== TASK DESCRIPTION ==
Return exactly the span of lines in the following data that opens with the line containing "Task: Select the 教室类型2 field" and closes with the line containing "Given: Open the Services tool window icon". Include nothing else.

== EXERCISE MATERIAL ==

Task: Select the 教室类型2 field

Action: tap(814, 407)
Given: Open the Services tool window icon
* * *
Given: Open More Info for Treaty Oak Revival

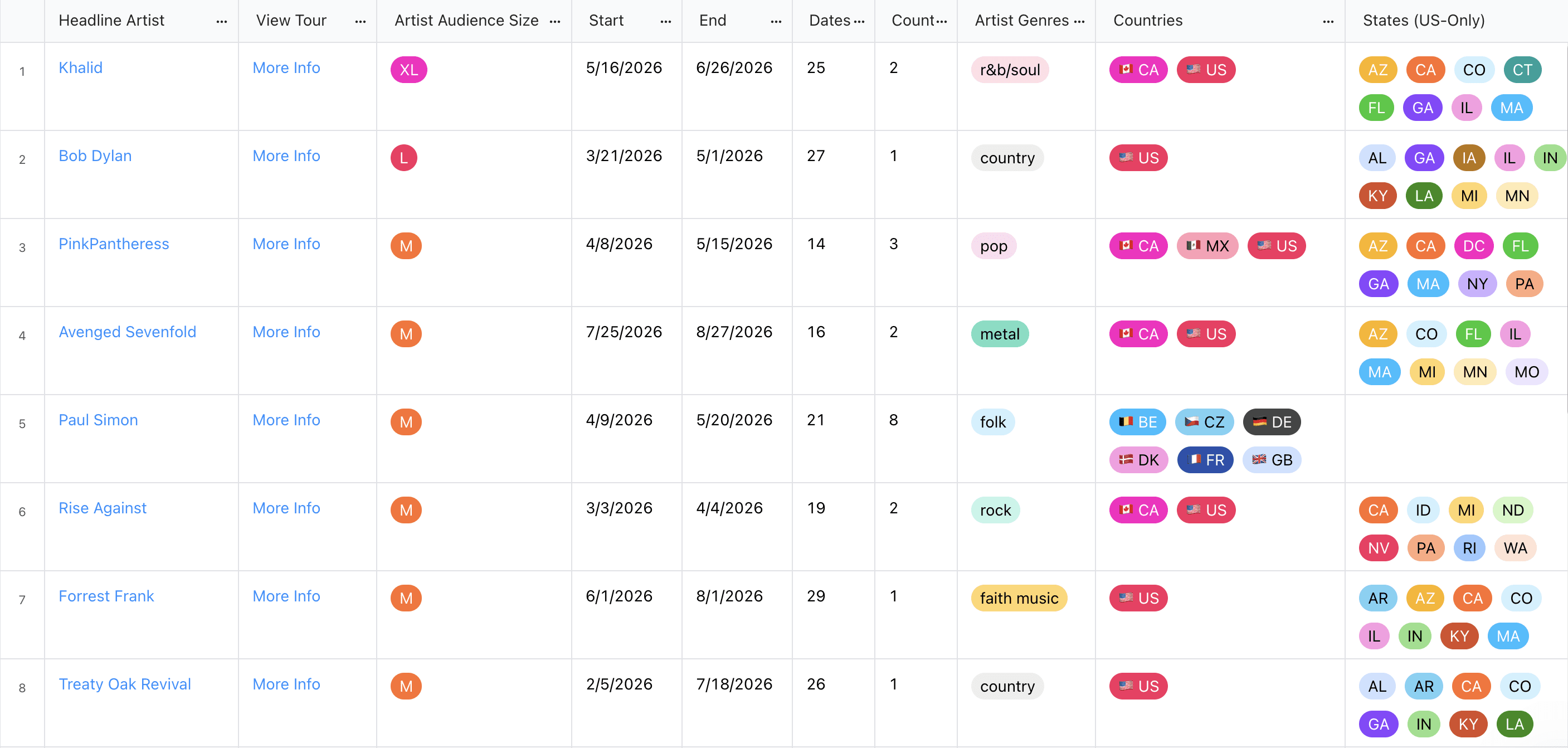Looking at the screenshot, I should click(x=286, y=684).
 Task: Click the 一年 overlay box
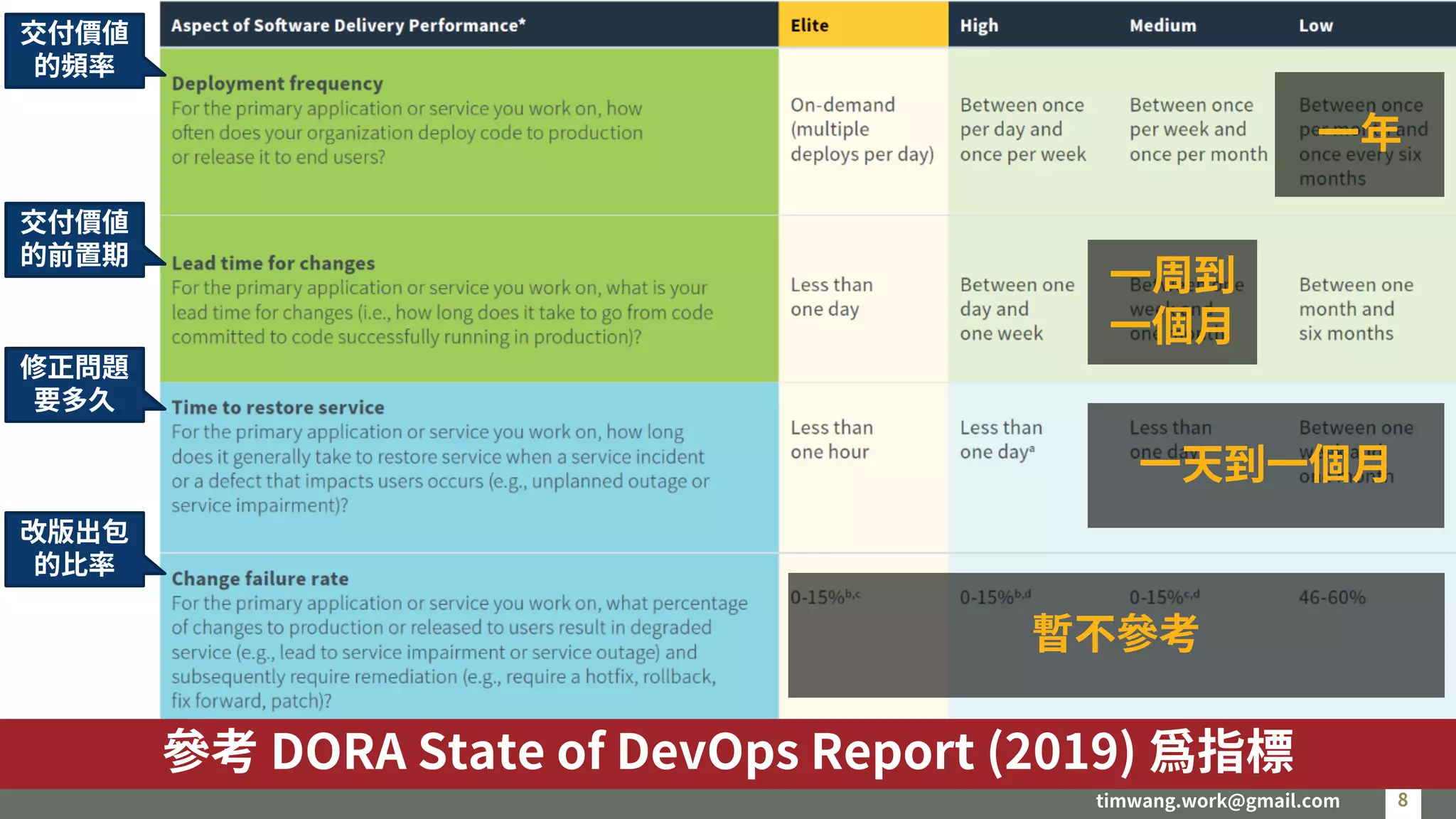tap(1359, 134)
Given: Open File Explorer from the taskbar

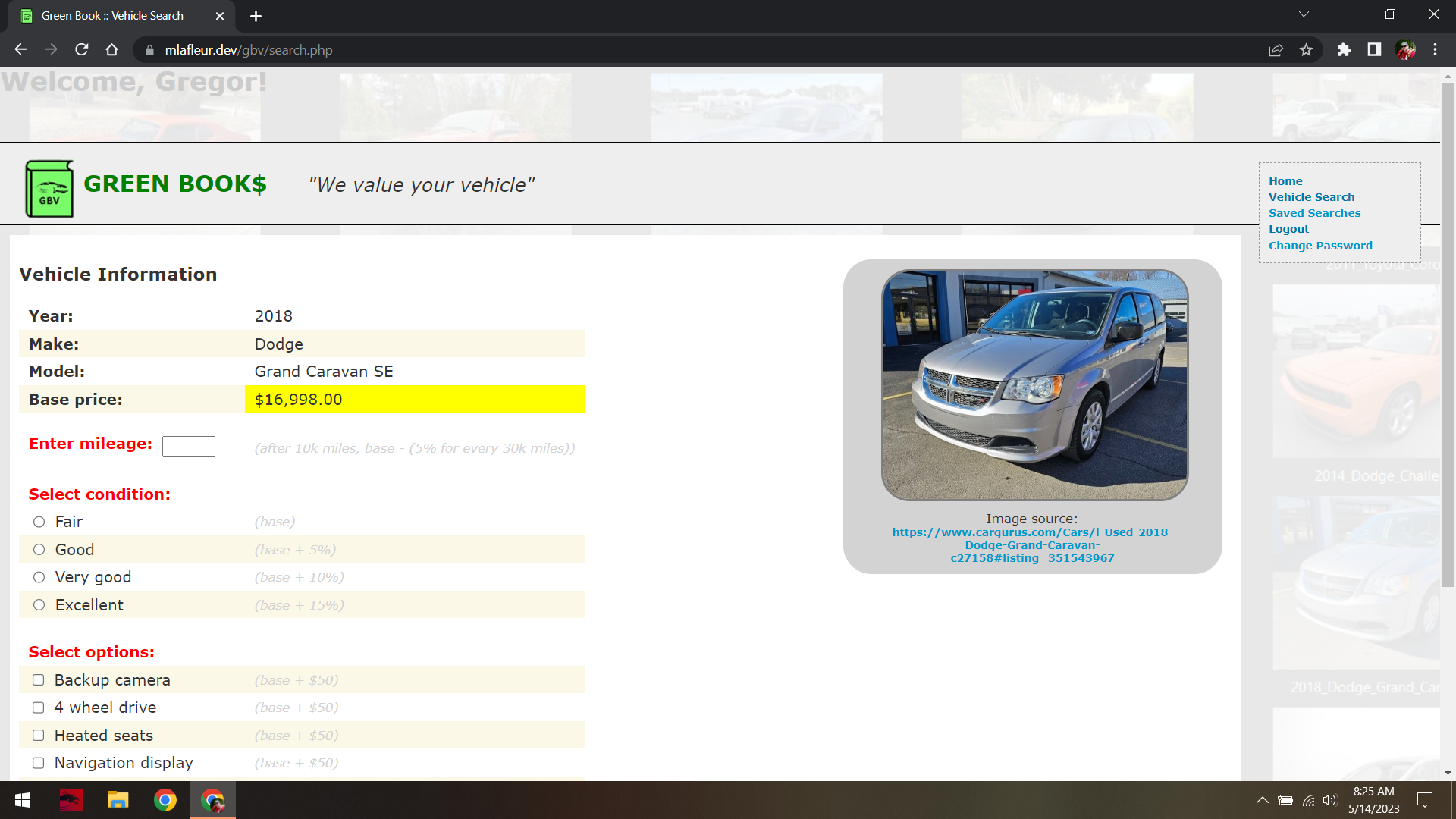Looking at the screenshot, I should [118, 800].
...
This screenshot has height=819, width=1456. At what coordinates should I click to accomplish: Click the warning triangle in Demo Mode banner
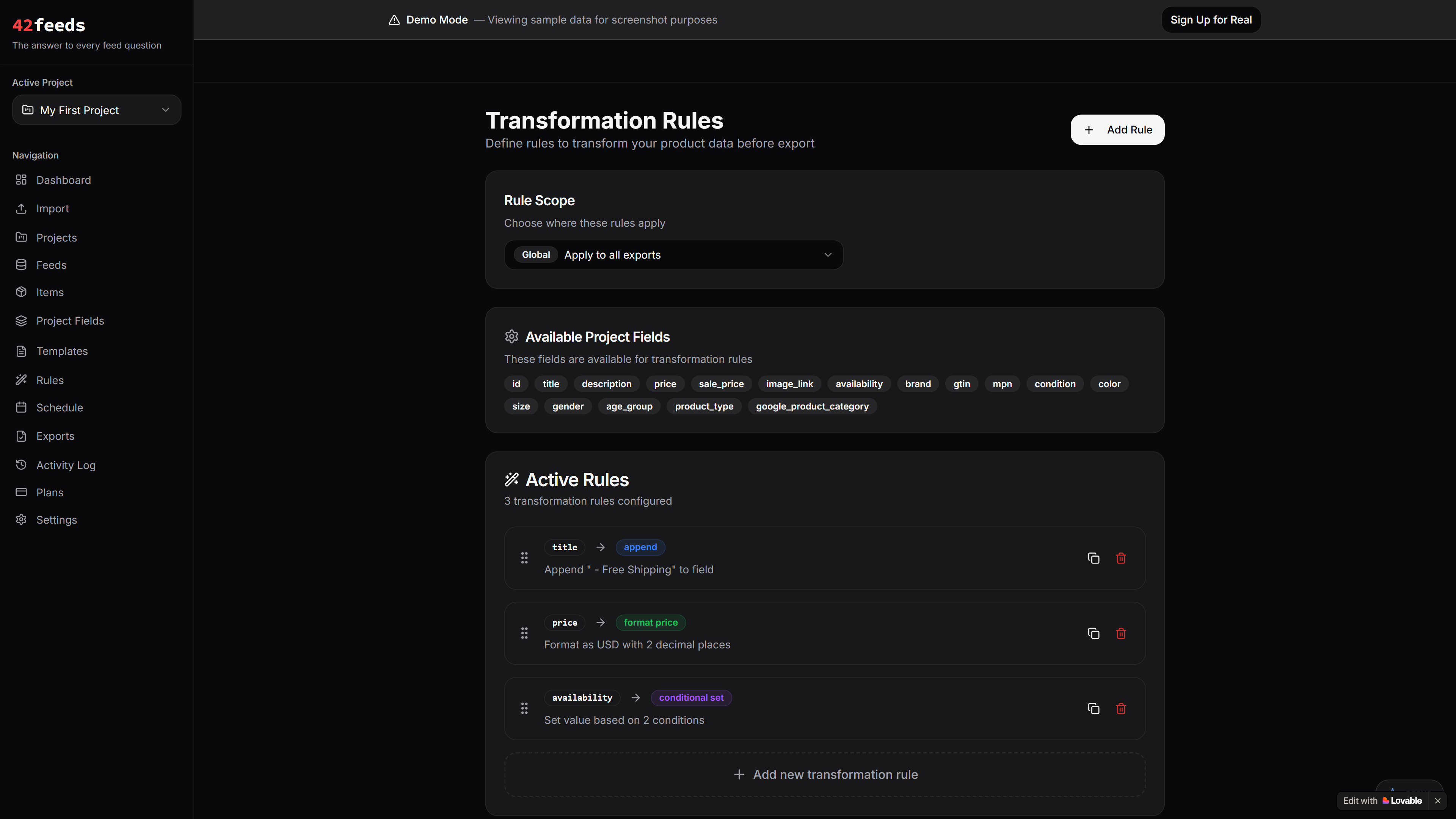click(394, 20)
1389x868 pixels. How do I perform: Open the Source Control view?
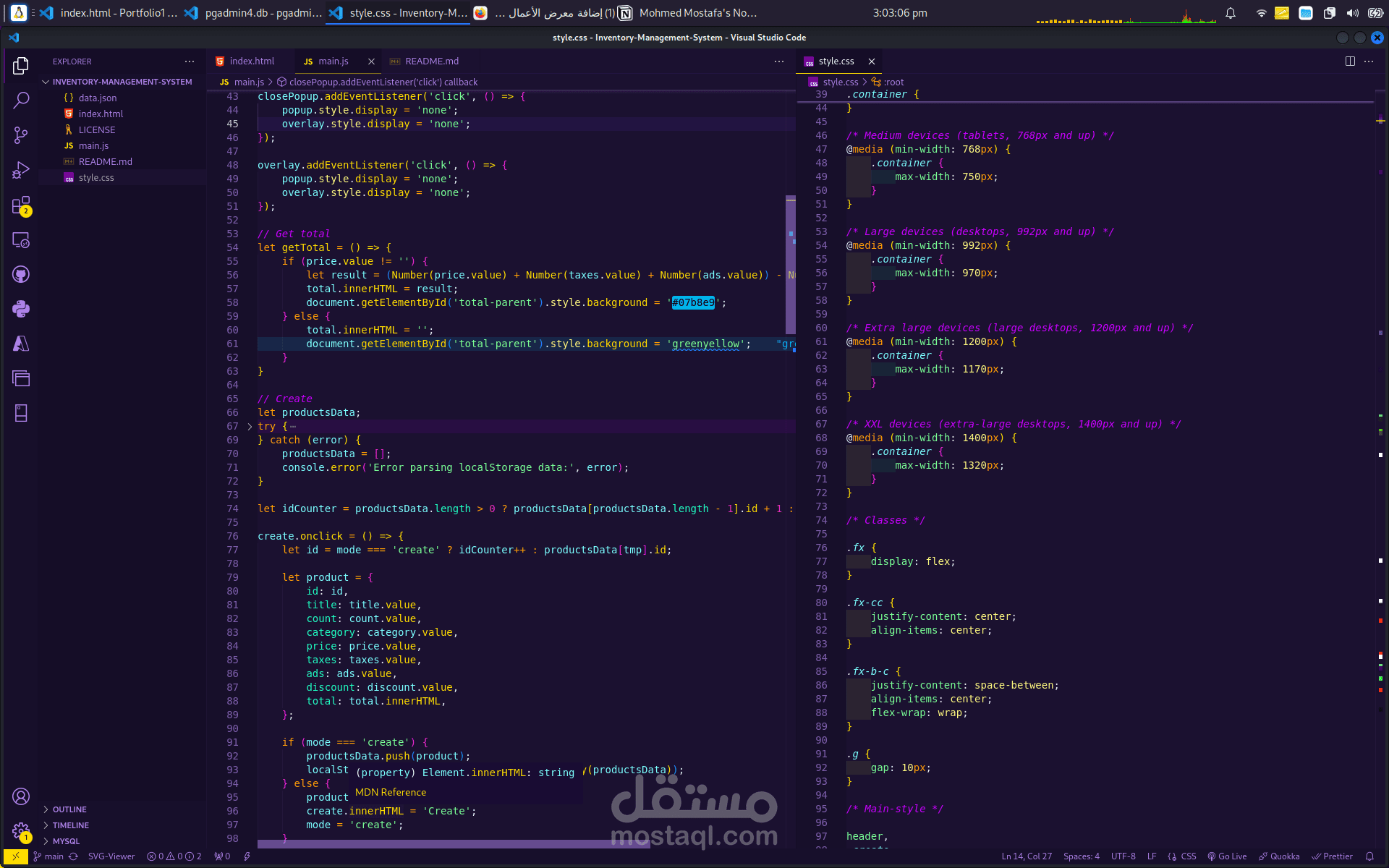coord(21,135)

== WORKED SOLUTION ==
Task: Select the 教室类型2 field

Action: tap(814, 407)
Given: Open the Services tool window icon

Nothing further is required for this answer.